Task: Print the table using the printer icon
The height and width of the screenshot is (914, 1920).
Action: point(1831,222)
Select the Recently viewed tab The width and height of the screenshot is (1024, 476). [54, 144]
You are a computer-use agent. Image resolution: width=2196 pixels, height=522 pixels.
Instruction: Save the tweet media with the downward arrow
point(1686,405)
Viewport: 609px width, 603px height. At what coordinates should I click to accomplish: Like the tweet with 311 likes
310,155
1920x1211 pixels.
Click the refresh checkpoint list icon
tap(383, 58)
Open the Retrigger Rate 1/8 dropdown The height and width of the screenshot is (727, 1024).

▶ _What the exercise asks_
Copy all of the material above word for word.

▶ _Task response_
Task: Print the table using the printer icon
The height and width of the screenshot is (914, 1920).
Action: point(1831,222)
Select the Recently viewed tab The width and height of the screenshot is (1024, 476). [54, 144]
You are a computer-use agent. Image resolution: width=2196 pixels, height=522 pixels.
Instruction: Save the tweet media with the downward arrow
point(1686,405)
Viewport: 609px width, 603px height. At what coordinates should I click to accomplish: Like the tweet with 311 likes
310,155
1920x1211 pixels.
Click the refresh checkpoint list icon
tap(383, 58)
Open the Retrigger Rate 1/8 dropdown The height and width of the screenshot is (727, 1024).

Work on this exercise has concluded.